The language spoken at a location is a piece of information which can be useful should the NYPD be pursuing a terrorist, conducing an investigation, or trying to gather information about potential unlawful activity due to events occurring domestically or abroad. Among other things, under exigent circumstances, a unique language environment can help law enforcement officers choose which locations to visit first when search for an unidentified individual who has been reported.5

Information of Note demonstrates how the eye of the law creates these “language environments.” In Begley’s visualization, we see how Galati’s claim of seeing Urdu weaves the photographs together. Where we see a collection of mundane snapshots of random spaces the eye of the law sees a series of locations of concern. Begley demonstrates how the eye of the law “sees” by going beyond seeing in the service of justifying the law’s unlawful activity.

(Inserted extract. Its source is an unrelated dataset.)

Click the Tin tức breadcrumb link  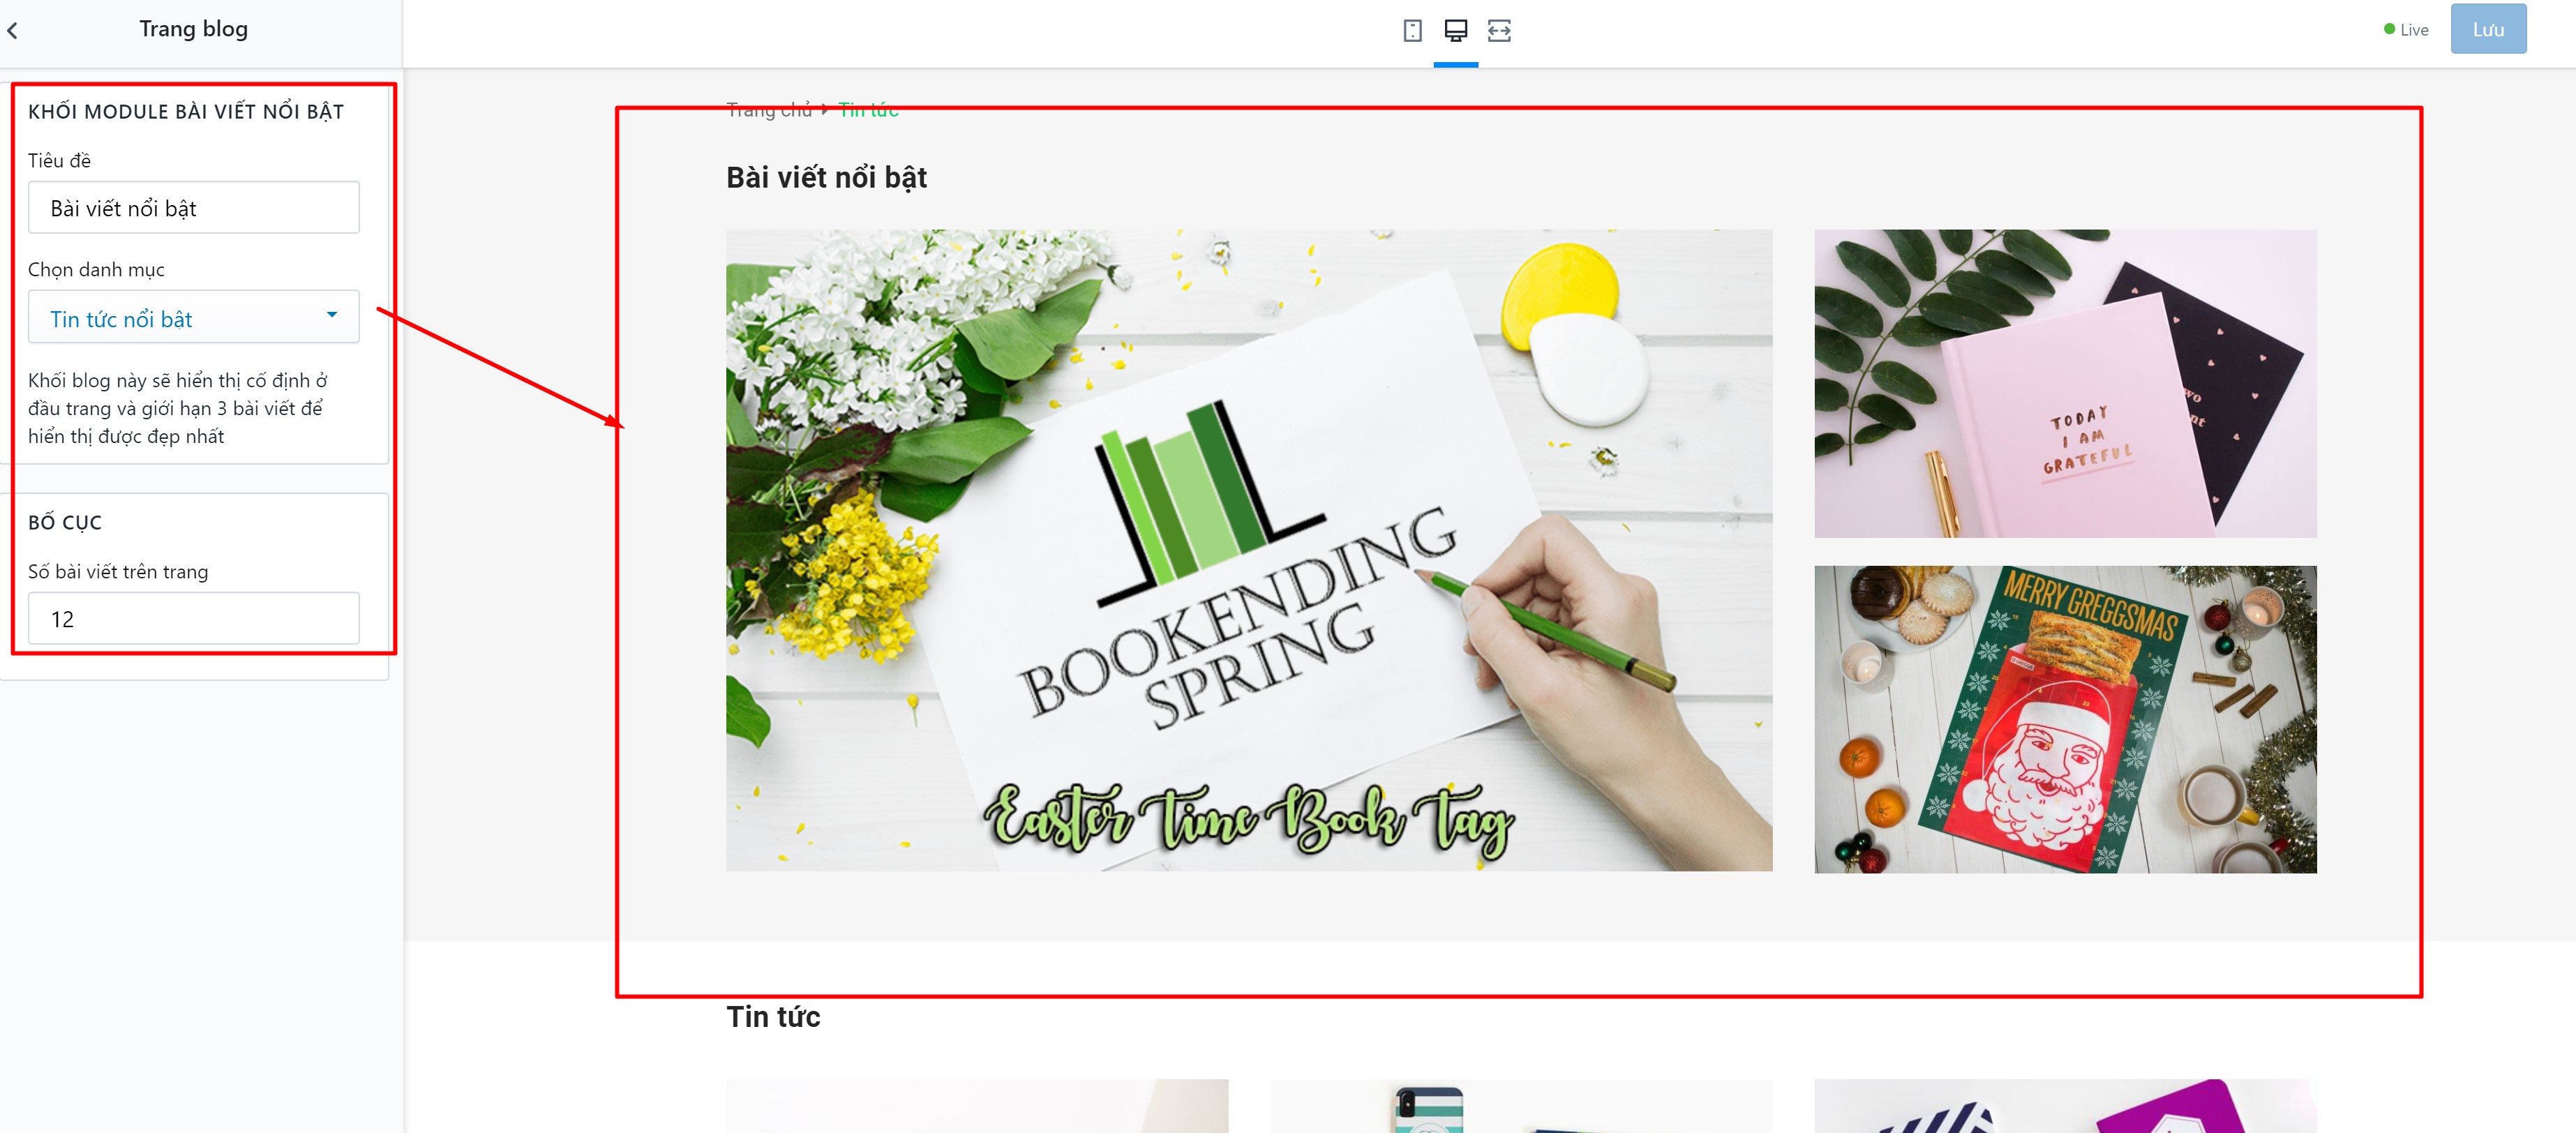click(868, 110)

The eye of the law does not see a thing. Its purpose is to conjure things from the dark and produce evidence where there is none in the service of concealing what the law already knows about itself.

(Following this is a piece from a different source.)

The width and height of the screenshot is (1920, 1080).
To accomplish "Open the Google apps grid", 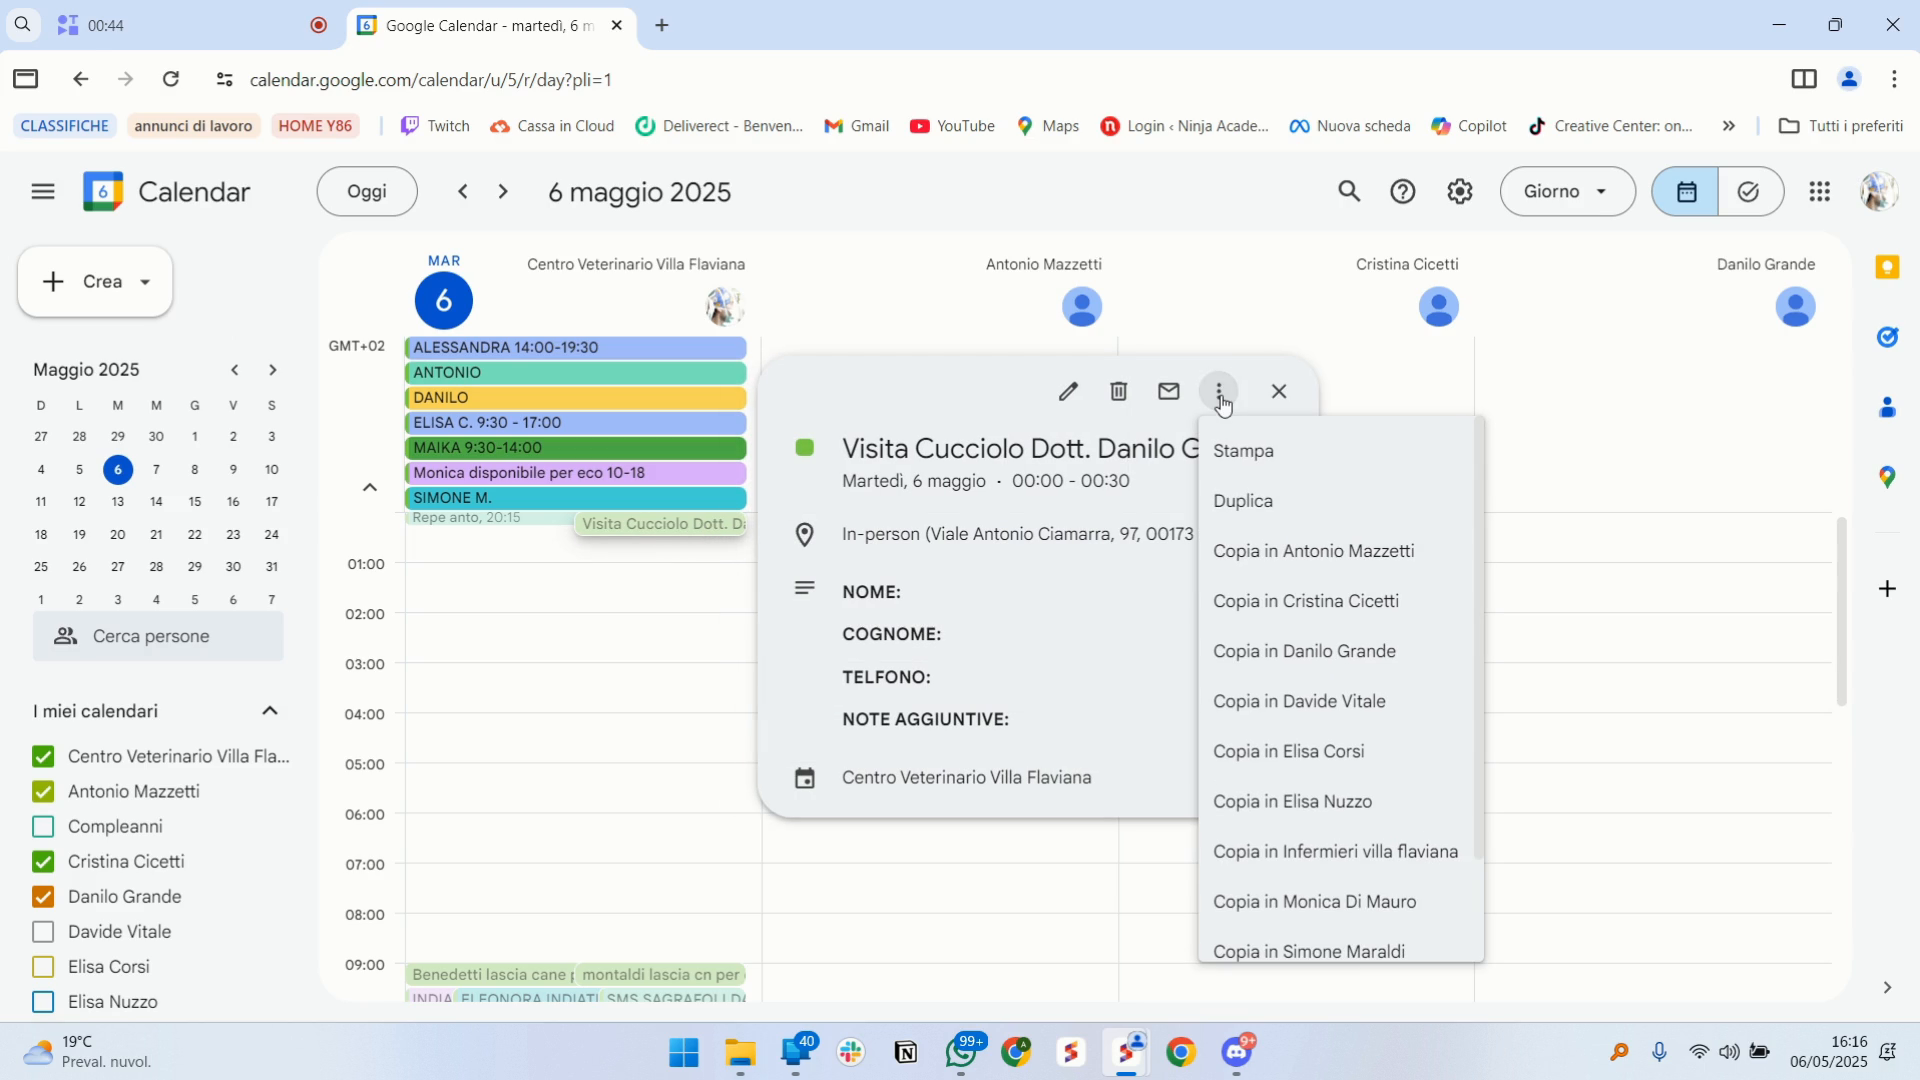I will coord(1820,192).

  1. See Nijah Cunningham and Tiana Reid, Blue Life, The New Inquiry, August 10, 2017
  2. Josh Begley, Setting Tangents Around a Circle, presented at Eyeo Festival, Walker Art Center, Minneapolis, Minnesota, June 8, 2016.
  3. Thomas Galati qtd. in Adam Goldman and Matt Apuzzo, NYPD: Muslim spying led to no leads, terror cases, Associated Press, August 21, 2012 (accessed November 8, 2017).
  4. My thanks to Daniela Gandorfer for her insight, advice, and her call for us to “rethink out modes of reading law” which have aided me in this engagement with Begley’s work. See Daniela Gandorfer, “Deleuze and Guattari’s A Thousand Plateaus, Law, and Synesthesia,” Nietzsche 13/13, November 5, 2016 (accessed November 8, 2017).
  5. United States District Court Southern District of New York, Declaration of Thomas Galati, Handschu v. Special Services Division 71, Civ. 2203 (CSH).